Vine snake is the more common name these days, or at least around here it is, so we’ll go with that one.
One of Londolozi’s most beautiful serpents, it is also one of the least commonly seen. Not so much because there aren’t many of them around, but more because of the arboreal habitat that they favour and their unbelievable camouflage.
As the name suggests, the vine snake resembles exactly that; a slender vine or branch, totally inconspicuous, blending right in to its surroundings.
It’s not a bad thing that vine snakes aren’t often encountered. Their venom is deadly, and there is no known antivenom for it. Its mechanism is to destroy clotting factors in the blood, and the necessary treatment is a complete blood transfusion.
No need to panic however, as these snakes are back-fanged (see video below), and almost need to chew on their prey or victim to envenomate. The venom is also very slow-acting, so in the extremely rare event of an actual bite (the majority of recorded bites were among snake handlers) one has a long time in which to get help. Only one or two fatalities have ever been recorded, and none of them in South Africa as far as I’m aware, so this snake shouldn’t even be on our radar as something to worry about.
A video we posted on our Instagram account from a few months ago showed a vine snake devouring a lizard. Most likely the victim didn’t notice the deadly serpent descending from the buffalo thorn tree, and was simply in the wrong place at the wrong time. It was a cloudy day as well, which means that the lizard would probably have had slower reaction times, being an ectotherm and therefore dependent on the sun’s energy to warm it up.

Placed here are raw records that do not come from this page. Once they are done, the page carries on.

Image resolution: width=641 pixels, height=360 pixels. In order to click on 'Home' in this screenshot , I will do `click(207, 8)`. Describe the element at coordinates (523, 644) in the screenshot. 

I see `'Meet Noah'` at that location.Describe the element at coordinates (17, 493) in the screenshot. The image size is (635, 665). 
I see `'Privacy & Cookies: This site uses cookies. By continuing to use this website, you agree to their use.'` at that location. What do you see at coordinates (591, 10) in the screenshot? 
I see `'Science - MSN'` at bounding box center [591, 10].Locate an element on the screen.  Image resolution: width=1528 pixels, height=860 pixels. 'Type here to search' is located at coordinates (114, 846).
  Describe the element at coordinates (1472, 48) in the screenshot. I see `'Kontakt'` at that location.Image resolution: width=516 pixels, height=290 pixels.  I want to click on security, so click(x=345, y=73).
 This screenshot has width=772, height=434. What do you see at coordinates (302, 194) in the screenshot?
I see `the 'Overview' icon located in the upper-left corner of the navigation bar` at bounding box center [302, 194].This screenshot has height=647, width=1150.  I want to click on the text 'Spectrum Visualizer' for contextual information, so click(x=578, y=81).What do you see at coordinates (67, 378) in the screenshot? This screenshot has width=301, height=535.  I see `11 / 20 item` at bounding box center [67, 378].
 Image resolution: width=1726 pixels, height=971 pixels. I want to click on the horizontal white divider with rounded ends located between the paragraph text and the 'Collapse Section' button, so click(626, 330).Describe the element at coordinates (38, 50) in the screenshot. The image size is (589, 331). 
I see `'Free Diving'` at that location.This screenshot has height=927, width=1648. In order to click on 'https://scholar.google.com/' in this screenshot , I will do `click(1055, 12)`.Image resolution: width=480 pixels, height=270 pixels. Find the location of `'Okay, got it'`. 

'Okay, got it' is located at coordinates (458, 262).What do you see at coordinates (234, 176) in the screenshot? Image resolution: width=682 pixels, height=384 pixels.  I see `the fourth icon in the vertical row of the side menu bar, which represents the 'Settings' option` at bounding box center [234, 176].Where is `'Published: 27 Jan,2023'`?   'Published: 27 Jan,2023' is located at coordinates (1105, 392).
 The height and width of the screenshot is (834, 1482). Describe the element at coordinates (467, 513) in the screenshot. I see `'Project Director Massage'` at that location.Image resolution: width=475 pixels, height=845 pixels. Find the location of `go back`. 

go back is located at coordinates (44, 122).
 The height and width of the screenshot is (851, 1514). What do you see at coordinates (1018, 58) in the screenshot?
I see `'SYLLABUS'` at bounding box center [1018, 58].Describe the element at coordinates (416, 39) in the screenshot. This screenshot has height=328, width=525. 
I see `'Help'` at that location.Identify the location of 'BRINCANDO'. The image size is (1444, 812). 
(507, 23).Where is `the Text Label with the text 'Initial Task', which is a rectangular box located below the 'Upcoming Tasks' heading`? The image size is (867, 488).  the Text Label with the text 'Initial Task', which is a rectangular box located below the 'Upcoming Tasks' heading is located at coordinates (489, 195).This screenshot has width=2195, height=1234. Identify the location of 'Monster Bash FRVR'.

Whatever the case, the most impressive thing about the snake was how quickly it devoured the lizard. While watching it, we were expecting something a bit more python-esque and slow (the last snake I watched swallow something was a python swallowing an impala, which took an absolute age), but this was not the case. That lizard disappeared almost as quickly as we could get the camera gear rigged, and we ended up missing most of it:
As we move forward into winter, the snakes are going to be few and far between. They will all be curled up in a log or hole somewhere, waiting for the heat of summer to provide them with warmth and more abundant prey. Although they aren’t many people’s favourites, the reality is that they play an important role in the ecosystem, and certain species can provide dramatic sightings. Watch a black mamba being mobbed by a flock of starlings or a her of impalas alarming at a 4 metre python and you’ll know what I mean.
The vine snake is one of Londolozi’s most beautiful, and it’s always an event when one is seen. Just be glad you aren’t a lizard when the next one comes slithering by.